Recent months have been tough for the small police force patrolling Grand Isle. It was raided in the course of a Jefferson Parish Sheriff’s Office drug sting, its assistant chief accidentally drove into a beach sunbather, and its top cop was in the middle of a recently settled lawsuit alleging a child molestation cover-up.
Perhaps the worst blow landed Wednesday, when three of its officers were arrested by the Sheriff’s Office on accusations of malfeasance, leaving the embattled department with just three cops to protect an island town of about 1,300 residents and numerous summertime visitors.
Police Chief Euris DuBois said he was “stunned” by the uncomfortable position he found himself in: probably being forced to ask the Sheriff’s Office, the same agency that had just arrested half his department, to lend him some deputies.
The Sheriff’s Office did not provide many details on the arrests of the Grand Isle cops, who were jailed along with the owner of a popular island nightclub as well as one of her employees.
But the Sheriff’s Office did link the arrests to a probe accompanying a mid-March raid on the Grand Isle department’s headquarters, executed amid allegations that local cops had been careless in safeguarding evidence and had interfered with parish deputies’ undercover narcotics investigations.
The raiding deputies said they discovered marijuana was missing from an evidence bag and $4,000 was missing from a department cash box. They seized 32 guns, numerous items stored in the department’s evidence room and police reports.
Sheriff Newell Normand discussed that raid in March at the same he announced the arrest and indictment of several people in Grand Isle in connection with a separate narcotics investigation that he said caught some of the island’s biggest methamphetamine dealers.
Normand hinted then at broader potential misconduct among Grand Isle law enforcement officials, whose practices he said the Sheriff’s Office began scrutinizing in the latter part of 2014, after another narcotics operation led to the arrest of 58 people, including two island firefighters. Normand said defendants involved in that case had informed deputies of improprieties at Grand Isle’s Police Department.
Yet as recently as Tuesday, DuBois had said he was unaware of the status of the sheriff’s investigation and was simply looking forward to his June 30 retirement.

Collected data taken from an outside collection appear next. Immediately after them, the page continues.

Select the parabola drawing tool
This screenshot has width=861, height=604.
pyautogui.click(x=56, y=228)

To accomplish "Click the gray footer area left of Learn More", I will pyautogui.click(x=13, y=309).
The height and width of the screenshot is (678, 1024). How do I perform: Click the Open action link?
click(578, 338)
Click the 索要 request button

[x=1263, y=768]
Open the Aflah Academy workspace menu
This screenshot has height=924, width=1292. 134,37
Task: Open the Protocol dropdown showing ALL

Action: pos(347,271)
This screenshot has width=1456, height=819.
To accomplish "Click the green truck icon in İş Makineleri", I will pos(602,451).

DuBois said he realized the investigation was far from dormant when a Sheriff’s Office lieutenant came to his office about 8:30 a.m. Wednesday and asked him to summon Capt. Tyson Gravette, 32; Lt. Elgene Gary, 72; and Officer Cameron Westbrook, 27, to headquarters.
“Then, maybe a half-hour later, that’s when (the lieutenant) ... says, ‘Look, chief, I’ve got some bad news,’ ” DuBois said — that Gravette, Gary and Westbrook would all be booked on counts of malfeasance, or breaking the law in the course of carrying out their duties.
Gravette and Westbrook were additionally booked on one count each of extortion.
The Sheriff’s Office also booked Karrie Mulac, 49, and Tasha Eschete, 40, on one count each of extortion. Mulac owns Grand Isle’s Club Oasis, which is frequently packed on weekend nights with youthful dancers and drinkers; Eschete works there as a bartender, DuBois said.
DuBois said Gary is a 12-year veteran, Gravette has eight years and Westbrook has been on the force for a little over a year. None has ever been the subject of a serious complaint, according to DuBois.
“That’s why I’m puzzled and shocked at these charges,” he said.
He said he planned to place the officers on leave with no pay, even if they are able to get out on bail relatively quickly.
It has not been a banner year for Grand Isle’s first responders.
An audit report published after the March police headquarters raid found that the island’s company of volunteer firefighters spent a significant chunk of its public funding from Jefferson Parish on things that had no valid purpose and on occasion were possibly illegal.
In April, the island’s assistant police chief, Norris Esponge, drove into a woman as she was sunbathing on a local beach, critically injuring her. Prosecutors were still reviewing that incident as of Wednesday, but DuBois said he has since accepted the resignation of Esponge, who was once among seven police officers serving Grand Isle, including the three arrested Wednesday.
Then, last month, officials announced the settling of a lawsuit that claimed Grand Isle Mayor David Camardelle and DuBois intentionally botched an investigation into whether an elderly boat captain with personal ties to both men had molested a 6-year-old boy in 2010. Details of the settlement have not been released.
When DuBois leaves office at the end of the month, he will be replaced by Laine Landry, who defeated Esponge and two other opponents in a March election to succeed the 67-year-old outgoing chief.